### STUDY MATERIAL

-------------------------

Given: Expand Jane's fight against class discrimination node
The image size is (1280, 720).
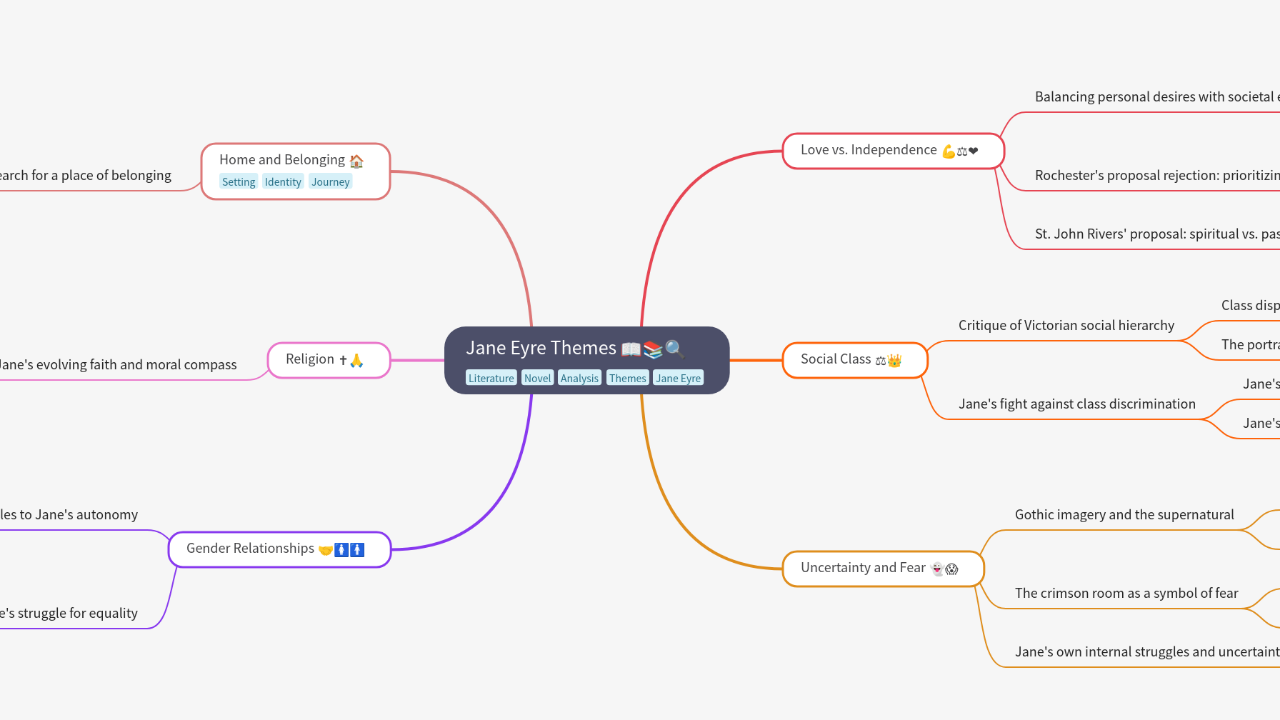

-------------------------

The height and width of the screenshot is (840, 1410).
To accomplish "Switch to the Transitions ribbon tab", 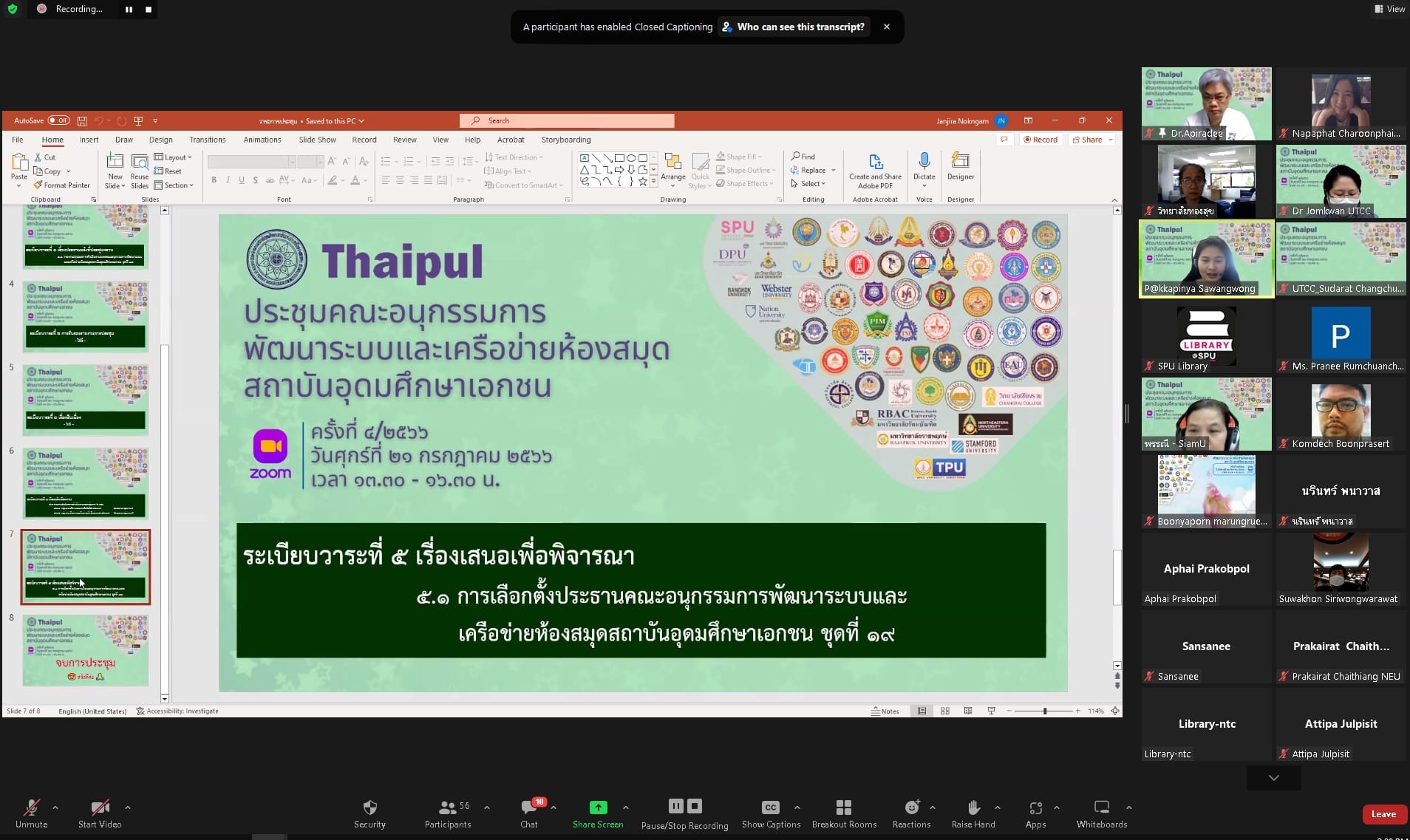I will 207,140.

-------------------------

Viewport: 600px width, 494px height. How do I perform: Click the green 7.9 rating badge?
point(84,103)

-------------------------

### ABOUT THIS TASK
From the entries above, extract only the lines running from the one containing "Given: Expand Jane's" through the one containing "The image size is (1280, 720).", inclusive.

### RESPONSE BELOW
Given: Expand Jane's fight against class discrimination node
The image size is (1280, 720).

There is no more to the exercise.